- Vaniputhur Location in Tamil Nadu, India
- Coordinates: 11°30′54″N 77°22′41″E﻿ / ﻿11.51500°N 77.37806°E
- Country: India
- State: Tamil Nadu
- District: Erode

Area
- • Total: 8 km^{2} (3.1 sq mi)

Population (2011)
- • Total: 12,044
- • Density: 1,500/km^{2} (3,900/sq mi)

Languages
- • Official: Tamil
- Time zone: UTC+5:30 (IST)

= Vaniputhur =

Vaniputhur is a panchayat town in Gobichettipalayam taluk of Erode district in the Indian state of Tamil Nadu. It is located in the north-western part of the state. Spread across an area of 8 km2, it had a population of 12,044 individuals as per the 2011 census.

== Geography and administration ==
Vaniputhur is located in Gobichettipalayam taluk, Gobichettipalayam division of Erode district in the Indian state of Tamil Nadu. Spread across an area of 8 km2, it is one of the 42 panchayat towns in the district. It is located in the north-western part of the state.

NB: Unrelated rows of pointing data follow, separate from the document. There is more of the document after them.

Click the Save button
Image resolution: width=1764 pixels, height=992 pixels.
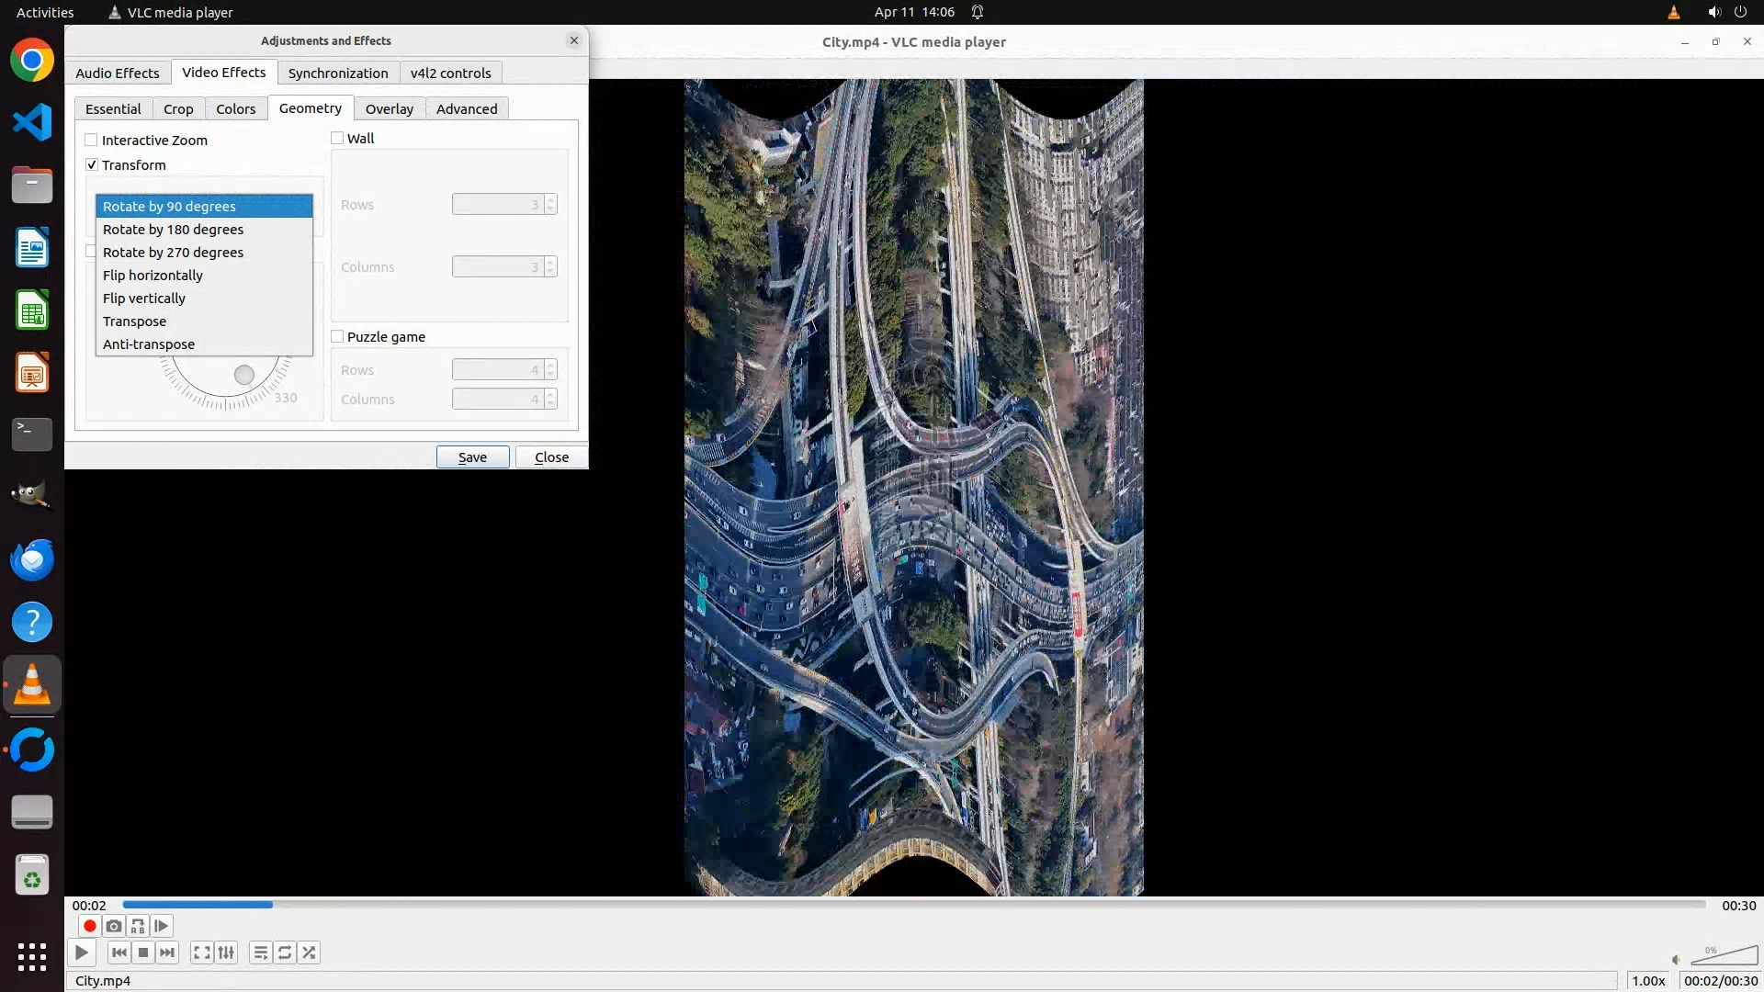pos(472,457)
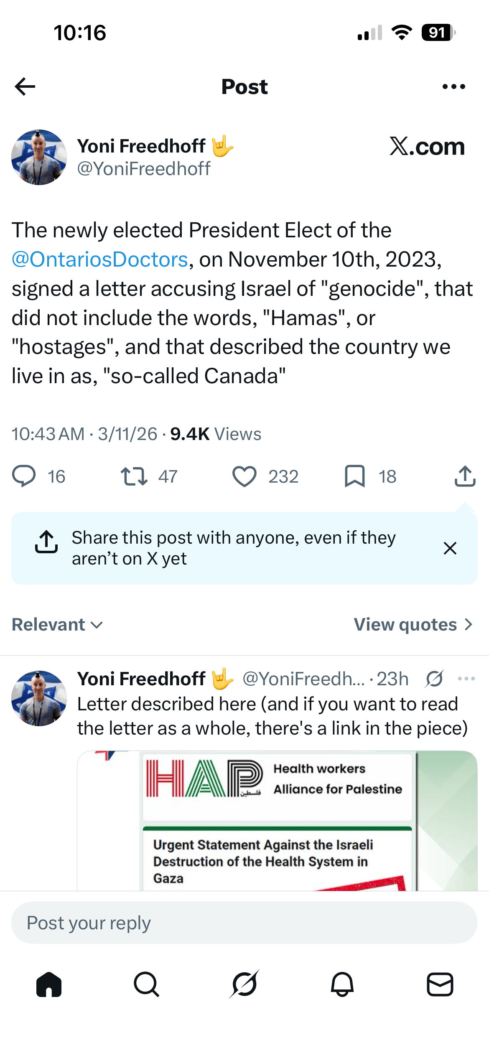
Task: Tap the back arrow icon
Action: [25, 86]
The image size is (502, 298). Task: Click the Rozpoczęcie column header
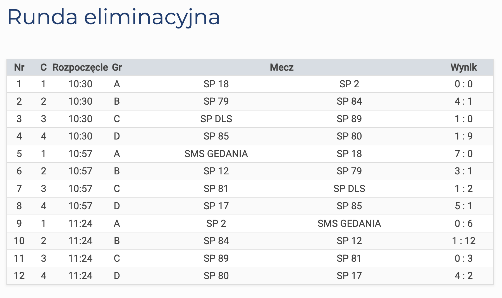(x=80, y=67)
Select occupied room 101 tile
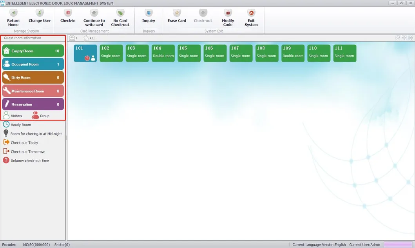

The town panchayat is headed by a chairperson, who is elected by the members, who are chosen through direct elections. The town forms part of the Gobichettipalayam Assembly constituency that elects its member to the Tamil Nadu legislative assembly and the Tiruppur Lok Sabha constituency that elects its member to the Parliament of India.

==Demographics==
As per the 2011 census, Vaniputhur had a population of 12,044 individuals across 3,748 households. The population saw a marginal decrease compared to the previous census in 2001 when 12,207 inhabitants were registered. The population consisted of 5,937 males	and 6,107 females. About 904 individuals were below the age of six years. The entire population is classified as urban. The town has an average literacy rate of 67.9%. About 14.1% of the population belonged to scheduled castes.

About 54.9% of the eligible population were employed, of which majority were involved in agriculture and allied activities. Hinduism was the majority religion which was followed by 94.8% of the population, with Islam (3.8%) and Christianity (0.9%) being minor religions.